1.- Antecedentes
Yo no hablo inglés pero
podría hablarlo e incluso debería, porque he ido a clase con algunas
interrupciones desde los diez años. Auuuh, que aullaría el lobo allá por los
años cincuenta del siglo pasado, a la vuelta de la esquina. Incluso recuerdo el
lugar de las primeras lecciones, la Cámara de Comercio de mi pueblo, que ya por
entonces algunos llamaban ciudad, y el método de enseñanza, el Basil Potter,
muy famoso en su época, aunque nada tuviese que ver con Harry ni el mundo gótico
británico ni sus universidades y toda esa parafernalia. Y que conste que por
entonces lo que se llevaba era el francés, cuya música todavía sonaba por las
tardes en los famosos guateques. Gilbert Becaud, Charles Aznavour, Johnny Halliday,
Sylvie Vartan y todos aquellos pájaros y pájaras de entonces, aunque la Edith
Piaf fuera otra cosa. Para mí, que el inglés y en buena medida el francés, ya
que me he metido en harina, tiene algo que no está al alcance de la fonética
carpetovetónica. Es como si a un cantero, por muy góticas y elegantes que
fueran las catedrales que construyese, le metieras en un jardín y le pusieras a
arreglar los parterres y a cuidar de las rosas. No habría manera: demasiado
basto, harto de darle al cincel trabajando la piedra. Es una opinión, claro.

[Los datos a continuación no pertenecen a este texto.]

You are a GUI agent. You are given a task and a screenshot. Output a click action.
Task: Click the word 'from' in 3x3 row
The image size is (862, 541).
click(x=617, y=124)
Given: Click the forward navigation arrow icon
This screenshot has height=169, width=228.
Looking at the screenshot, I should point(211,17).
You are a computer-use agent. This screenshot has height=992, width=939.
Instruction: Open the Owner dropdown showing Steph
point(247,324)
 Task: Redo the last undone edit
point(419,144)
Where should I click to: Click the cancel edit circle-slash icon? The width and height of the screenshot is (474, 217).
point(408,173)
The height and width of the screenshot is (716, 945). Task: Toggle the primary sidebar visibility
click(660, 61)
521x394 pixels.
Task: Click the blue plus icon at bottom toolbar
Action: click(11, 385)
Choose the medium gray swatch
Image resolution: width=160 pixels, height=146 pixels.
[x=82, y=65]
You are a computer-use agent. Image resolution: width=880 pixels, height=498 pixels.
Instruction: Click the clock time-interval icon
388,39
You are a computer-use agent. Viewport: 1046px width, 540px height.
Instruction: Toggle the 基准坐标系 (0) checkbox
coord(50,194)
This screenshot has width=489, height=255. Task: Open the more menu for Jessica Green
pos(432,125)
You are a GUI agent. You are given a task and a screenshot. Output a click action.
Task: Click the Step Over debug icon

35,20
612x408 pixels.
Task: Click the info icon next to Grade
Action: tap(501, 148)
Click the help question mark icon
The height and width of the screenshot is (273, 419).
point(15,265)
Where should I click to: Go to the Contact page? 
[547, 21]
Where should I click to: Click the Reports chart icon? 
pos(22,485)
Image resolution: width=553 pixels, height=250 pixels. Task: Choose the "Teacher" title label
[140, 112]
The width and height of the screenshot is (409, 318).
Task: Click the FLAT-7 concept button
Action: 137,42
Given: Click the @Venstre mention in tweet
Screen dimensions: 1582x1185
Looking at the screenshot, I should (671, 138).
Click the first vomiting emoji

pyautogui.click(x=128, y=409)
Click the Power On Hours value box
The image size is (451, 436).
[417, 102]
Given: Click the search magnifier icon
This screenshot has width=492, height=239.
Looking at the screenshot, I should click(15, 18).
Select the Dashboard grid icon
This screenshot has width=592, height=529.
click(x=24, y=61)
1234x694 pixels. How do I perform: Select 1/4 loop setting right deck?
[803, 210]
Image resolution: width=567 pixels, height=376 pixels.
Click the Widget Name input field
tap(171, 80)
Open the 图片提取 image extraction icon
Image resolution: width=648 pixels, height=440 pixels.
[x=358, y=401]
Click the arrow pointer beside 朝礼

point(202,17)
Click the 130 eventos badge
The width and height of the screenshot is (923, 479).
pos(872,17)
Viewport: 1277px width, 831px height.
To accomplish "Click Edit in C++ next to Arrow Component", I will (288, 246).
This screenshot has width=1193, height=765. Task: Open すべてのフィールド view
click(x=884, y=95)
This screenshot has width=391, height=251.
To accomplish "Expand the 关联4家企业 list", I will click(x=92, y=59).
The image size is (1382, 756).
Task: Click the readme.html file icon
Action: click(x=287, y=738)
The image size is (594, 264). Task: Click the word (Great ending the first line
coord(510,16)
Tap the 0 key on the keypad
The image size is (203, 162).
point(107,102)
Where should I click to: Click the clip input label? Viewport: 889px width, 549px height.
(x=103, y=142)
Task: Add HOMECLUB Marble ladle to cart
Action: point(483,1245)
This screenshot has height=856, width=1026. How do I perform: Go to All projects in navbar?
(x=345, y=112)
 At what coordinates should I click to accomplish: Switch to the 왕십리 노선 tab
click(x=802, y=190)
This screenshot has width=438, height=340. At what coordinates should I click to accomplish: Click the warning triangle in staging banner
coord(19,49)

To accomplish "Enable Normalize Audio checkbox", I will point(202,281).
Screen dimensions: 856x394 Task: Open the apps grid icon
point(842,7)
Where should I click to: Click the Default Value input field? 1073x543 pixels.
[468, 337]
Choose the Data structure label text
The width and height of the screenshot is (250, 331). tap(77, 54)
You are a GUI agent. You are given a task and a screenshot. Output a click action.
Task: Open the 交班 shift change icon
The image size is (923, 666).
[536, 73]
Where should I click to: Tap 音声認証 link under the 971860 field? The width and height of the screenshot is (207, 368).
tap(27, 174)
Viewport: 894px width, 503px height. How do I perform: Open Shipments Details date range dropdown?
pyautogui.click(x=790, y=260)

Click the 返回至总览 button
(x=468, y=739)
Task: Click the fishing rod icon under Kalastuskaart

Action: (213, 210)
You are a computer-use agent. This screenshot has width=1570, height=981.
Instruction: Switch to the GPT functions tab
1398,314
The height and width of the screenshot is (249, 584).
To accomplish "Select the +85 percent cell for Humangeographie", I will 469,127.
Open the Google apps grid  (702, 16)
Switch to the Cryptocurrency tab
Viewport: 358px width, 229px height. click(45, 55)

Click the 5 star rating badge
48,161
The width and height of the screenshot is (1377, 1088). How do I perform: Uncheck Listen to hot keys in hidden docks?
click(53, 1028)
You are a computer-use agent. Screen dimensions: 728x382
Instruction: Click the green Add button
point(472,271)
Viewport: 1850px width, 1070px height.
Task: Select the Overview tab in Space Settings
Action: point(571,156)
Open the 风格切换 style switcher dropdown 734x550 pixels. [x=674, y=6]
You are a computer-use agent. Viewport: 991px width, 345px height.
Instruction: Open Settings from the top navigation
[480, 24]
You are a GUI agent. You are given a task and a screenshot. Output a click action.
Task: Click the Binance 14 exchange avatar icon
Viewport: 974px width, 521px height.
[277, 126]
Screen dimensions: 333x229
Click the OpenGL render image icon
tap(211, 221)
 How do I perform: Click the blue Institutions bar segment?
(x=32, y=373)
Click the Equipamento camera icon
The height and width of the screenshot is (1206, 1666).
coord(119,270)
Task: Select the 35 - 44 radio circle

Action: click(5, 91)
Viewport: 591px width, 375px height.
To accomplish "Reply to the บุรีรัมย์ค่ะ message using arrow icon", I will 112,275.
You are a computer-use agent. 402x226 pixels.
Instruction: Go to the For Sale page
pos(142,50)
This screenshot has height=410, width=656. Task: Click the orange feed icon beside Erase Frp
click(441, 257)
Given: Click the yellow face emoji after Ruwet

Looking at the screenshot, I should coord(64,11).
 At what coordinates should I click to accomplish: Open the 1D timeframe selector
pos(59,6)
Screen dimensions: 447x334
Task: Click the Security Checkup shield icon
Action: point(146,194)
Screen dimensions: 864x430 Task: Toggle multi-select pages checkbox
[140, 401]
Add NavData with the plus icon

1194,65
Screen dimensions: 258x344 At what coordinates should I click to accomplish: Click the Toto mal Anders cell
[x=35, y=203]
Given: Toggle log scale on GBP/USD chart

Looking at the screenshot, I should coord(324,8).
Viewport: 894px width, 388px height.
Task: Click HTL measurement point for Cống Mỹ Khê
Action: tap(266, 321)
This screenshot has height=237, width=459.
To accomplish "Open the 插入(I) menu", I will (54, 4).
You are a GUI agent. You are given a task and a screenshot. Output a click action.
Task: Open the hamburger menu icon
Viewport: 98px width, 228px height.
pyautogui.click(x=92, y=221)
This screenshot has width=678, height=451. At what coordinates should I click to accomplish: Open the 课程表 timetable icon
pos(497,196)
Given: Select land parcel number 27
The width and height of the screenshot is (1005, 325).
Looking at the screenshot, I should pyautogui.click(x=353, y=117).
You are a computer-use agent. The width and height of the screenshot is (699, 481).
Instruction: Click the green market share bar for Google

Nuestro idioma, como creo que pasa con el griego, el moruno y alguno más, es
demasiado tocho, demasiado simple. La a es a y no e o
ai, como puede pasar en inglés. Y una i es siempre i y no
puede ser ai. Ni la u, iu, etcétera. Y no digamos nada si
las vocales se nos presentan en sílabas. El desideratum de sutilezas
para las que no está hecha la garganta patria, de al pan, pan y al vino, vino.
Y que conste que en
buena medida todo lo anterior me humilla, como si nuestro aparato fonador
viniera con algún defecto de fábrica y resultara incapaz para la
pronunciación de matices y sutilezas. Pam, pam, pam. En casa del herrero, de
palo nada, a martillazos.
2.- El método.
Así que dados los
antecedentes relatados en el apartado anterior, he decidido que de una vez por
todas el asunto se arregle, y en unos cuantos meses salga yo por ahí hablando
inglés por los codos e inclusos por las ingles y las axilas, todo hay que
decirlo, que en el cuerpo humano nada es desechable. Y apto para los
termómetros como es el caso. Mi método es de lo más simple, consta de una clase
semanal con un afamado nativo de las islas, titulado por Cambridge, y luego una
práctica habitual non-stop todos los putos (*) días de la semana. En un
par de años como el Séspir ése de El mercader de Venecia y Hamlet,
el Rey Lear, y todas esas salvajadas que escribió el andova, y
por las que le dieron el Nóbel o algo parecido, aunque fuera con cuatro siglos
de retraso.
La práctica mencionada consiste
en que va uno, llega frente a otro, o al revés, y se inicia una conversación
sobre el tema que sea, fútbol o política nacional principalmente. Uno larga lo
que le da la gana y el otro le contesta en un inglés de parvulario, tipo yes,
I do, o perhaps, etc. Y así todo el rato. Con la práctica, el mero
hecho de forzarse mañana, tarde y noche, va haciendo que el inglés vaya
fluyendo cada vez con más soltura, hasta que pasados varios meses acabes
cantando La traviata, pero en inglés, claro está. No me digas que no, que
el método no es simplemente la hostia (*). Sin viajar a Londres ni gastar
un duro. Olvídate del Basil Potter y del método del jeta ese del Vaughan. Darle
a la sin hueso sin parar y ya está. Y olvídate también de Dublín, que
para cerveza, la checa. Mira qué fácil.
(*) ¡Ojo! admitidos por la RAE.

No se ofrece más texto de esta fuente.